There was a month of notice for preparing a replacement and handing over the unfinished business. The mutually negotiated bye-date passed. On the day plus one, tragedy struck. Uncertainties of life. The young entrepreneur-to-be was on a trip to Tiruppathi for an auspicious beginning of his venture when his car met with an accident on the way, hitting a culvert. The husband and wife were seriously injured. Admitted to the hospital, they never recovered – within a couple of days they succumbed to the injuries in quick succession. The baby survived miraculously – the mother unable to extricate herself from the wreckage had thrown him from her lap out of harm’s way.

Back in Mumbai we were all shocked at the turn of events. The grand-parents arrived from Orissa to take charge. From the organization and personally we did all that was possible – at least that’s what we thought then – to be of help to them to complete the formalities and the sad rituals that followed.

This man – the protagonist of this post, the big honcho of the entire operations, did something more than ‘possible’. He disclosed the diseased engineer had personally contacted him subsequently and withdrawn his resignation!! And it was official.

Presto!

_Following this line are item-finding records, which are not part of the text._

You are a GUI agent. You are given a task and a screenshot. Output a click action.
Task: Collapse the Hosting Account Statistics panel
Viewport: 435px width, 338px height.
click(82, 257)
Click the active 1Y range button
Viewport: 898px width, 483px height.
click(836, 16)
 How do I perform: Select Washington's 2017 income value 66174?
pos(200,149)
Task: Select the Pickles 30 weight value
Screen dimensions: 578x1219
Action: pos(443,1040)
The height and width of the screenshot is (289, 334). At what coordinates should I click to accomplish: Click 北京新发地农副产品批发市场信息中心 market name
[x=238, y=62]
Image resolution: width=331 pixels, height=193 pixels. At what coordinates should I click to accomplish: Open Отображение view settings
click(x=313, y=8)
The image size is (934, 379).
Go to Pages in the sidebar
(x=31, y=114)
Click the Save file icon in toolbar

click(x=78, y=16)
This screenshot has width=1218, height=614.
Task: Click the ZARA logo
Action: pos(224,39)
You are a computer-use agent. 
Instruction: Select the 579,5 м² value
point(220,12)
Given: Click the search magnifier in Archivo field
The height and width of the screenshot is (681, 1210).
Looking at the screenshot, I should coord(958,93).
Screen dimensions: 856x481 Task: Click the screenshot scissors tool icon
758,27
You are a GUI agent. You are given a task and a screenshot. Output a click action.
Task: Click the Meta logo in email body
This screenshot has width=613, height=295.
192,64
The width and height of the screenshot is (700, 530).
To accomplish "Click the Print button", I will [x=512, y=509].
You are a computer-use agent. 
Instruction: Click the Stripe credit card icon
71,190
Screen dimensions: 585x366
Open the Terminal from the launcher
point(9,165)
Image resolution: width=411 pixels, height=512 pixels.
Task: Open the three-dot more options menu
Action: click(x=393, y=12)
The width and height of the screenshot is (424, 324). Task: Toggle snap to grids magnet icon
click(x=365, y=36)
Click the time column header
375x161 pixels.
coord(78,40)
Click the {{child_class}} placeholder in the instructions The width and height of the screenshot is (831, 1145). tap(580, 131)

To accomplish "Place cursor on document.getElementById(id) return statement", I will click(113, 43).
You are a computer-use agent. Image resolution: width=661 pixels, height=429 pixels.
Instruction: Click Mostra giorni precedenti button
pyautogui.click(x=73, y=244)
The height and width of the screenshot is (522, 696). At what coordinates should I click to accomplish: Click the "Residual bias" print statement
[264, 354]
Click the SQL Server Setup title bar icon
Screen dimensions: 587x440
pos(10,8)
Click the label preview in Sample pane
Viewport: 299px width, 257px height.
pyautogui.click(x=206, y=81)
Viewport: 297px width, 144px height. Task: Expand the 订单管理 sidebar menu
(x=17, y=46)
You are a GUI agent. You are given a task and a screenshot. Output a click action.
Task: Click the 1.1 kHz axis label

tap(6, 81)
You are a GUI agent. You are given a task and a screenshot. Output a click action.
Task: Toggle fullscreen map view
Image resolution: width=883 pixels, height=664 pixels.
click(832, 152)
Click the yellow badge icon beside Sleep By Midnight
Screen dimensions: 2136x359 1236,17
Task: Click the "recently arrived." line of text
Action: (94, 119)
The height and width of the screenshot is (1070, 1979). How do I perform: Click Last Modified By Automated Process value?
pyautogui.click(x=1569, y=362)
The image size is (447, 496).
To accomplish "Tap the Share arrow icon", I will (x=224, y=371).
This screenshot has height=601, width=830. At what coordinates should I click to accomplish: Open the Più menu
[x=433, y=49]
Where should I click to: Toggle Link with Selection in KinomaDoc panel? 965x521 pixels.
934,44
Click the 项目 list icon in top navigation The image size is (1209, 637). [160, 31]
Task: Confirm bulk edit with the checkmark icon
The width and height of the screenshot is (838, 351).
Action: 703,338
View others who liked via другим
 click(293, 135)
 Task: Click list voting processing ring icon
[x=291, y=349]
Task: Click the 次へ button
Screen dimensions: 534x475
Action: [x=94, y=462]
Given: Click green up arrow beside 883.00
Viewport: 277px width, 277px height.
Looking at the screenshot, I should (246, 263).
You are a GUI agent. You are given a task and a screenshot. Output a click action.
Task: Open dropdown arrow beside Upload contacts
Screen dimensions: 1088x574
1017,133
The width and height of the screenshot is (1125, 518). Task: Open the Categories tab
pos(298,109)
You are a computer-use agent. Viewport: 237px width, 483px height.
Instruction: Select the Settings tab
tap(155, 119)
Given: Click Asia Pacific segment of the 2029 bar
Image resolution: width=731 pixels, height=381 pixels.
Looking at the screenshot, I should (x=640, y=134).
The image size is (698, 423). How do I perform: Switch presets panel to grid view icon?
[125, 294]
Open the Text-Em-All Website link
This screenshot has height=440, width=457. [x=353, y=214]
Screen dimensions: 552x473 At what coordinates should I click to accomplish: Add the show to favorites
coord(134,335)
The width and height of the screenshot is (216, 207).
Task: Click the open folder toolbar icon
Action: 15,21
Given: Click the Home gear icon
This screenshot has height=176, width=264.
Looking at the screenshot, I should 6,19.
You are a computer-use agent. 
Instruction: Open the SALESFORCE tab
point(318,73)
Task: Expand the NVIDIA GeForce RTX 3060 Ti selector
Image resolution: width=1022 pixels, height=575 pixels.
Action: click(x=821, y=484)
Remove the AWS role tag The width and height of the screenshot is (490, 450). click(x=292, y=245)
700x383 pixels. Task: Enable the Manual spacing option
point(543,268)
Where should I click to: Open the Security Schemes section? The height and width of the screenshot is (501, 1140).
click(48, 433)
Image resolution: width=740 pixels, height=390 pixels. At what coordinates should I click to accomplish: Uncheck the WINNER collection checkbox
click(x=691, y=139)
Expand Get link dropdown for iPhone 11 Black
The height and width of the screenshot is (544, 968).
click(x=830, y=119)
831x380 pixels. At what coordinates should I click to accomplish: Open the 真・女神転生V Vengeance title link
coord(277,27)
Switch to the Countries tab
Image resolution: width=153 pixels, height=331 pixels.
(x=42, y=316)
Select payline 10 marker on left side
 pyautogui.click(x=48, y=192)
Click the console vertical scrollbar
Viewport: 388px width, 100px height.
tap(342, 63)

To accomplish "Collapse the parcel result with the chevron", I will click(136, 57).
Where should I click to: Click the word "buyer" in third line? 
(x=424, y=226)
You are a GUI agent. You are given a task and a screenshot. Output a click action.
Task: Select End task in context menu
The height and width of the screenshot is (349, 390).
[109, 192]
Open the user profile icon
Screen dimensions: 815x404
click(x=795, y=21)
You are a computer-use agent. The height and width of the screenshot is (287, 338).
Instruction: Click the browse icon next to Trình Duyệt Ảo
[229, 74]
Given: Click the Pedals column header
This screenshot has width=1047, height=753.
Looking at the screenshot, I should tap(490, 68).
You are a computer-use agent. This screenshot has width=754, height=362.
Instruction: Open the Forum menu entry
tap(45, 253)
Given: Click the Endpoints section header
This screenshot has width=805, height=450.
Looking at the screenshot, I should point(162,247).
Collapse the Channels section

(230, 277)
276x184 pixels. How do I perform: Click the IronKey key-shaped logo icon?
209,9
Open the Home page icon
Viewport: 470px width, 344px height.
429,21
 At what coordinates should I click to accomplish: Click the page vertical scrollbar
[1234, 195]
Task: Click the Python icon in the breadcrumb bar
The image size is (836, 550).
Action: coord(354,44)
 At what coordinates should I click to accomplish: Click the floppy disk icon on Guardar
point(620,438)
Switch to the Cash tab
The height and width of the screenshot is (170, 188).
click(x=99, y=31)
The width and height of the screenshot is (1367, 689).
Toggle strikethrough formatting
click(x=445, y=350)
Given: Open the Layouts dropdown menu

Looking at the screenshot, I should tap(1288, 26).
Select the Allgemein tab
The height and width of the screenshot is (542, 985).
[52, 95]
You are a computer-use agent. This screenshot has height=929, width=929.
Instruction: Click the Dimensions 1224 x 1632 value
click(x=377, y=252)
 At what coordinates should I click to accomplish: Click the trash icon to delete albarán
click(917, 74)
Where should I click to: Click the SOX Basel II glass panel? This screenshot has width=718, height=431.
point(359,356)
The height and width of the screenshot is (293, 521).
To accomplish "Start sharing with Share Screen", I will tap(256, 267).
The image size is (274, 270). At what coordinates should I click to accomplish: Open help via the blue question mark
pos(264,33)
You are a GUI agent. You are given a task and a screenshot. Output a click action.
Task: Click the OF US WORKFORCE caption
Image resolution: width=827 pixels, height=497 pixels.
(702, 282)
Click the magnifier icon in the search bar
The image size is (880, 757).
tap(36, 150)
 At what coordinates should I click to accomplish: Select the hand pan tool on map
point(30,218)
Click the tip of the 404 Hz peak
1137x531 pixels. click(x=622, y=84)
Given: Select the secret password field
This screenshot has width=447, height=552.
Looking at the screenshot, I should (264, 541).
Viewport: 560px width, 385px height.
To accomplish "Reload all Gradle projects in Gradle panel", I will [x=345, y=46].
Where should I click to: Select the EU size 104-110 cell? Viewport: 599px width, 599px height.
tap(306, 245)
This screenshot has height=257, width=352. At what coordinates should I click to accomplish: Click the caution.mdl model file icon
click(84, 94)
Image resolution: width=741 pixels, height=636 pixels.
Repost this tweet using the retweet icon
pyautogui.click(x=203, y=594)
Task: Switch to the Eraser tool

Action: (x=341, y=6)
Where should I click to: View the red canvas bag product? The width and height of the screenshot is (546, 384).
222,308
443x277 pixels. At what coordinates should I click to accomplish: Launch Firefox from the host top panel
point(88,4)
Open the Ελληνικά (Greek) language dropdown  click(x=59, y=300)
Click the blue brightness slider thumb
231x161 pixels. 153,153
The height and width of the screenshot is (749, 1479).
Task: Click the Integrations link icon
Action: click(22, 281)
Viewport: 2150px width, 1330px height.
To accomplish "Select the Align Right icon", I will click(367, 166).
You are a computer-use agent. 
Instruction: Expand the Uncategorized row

The baby was now entitled to all the organizational benefits accruing to the dependent of an employee on rolls upon his death.

While the details were never known precisely – and I’m sure more people were as much a part of this decision, the rank and file chose to hold this view fast – so was born another legend around this man, Shashi Ullal. Even if this wasn’t the exact truth, it can’t be far behind. After all such is the stuff legends are made of.

It’s little wonder Shashi was and continues to be held in high esteem and a source of inspiration to all whose lives he touched. Do they make bosses like him anymore?

My years with Shashi were not many. I’m sure he has a huge fan club out there boasting longer association and they would bring to light more exemplary episodes on him.

While on Shashi, let’s not forget the unsung hero in this episode – it was the organization that routinely fostered these values, beginning from the top.

PS: Nudging eighty’s, Shashi is still professionally active, growing younger by the years! He can be found in LinkedIn.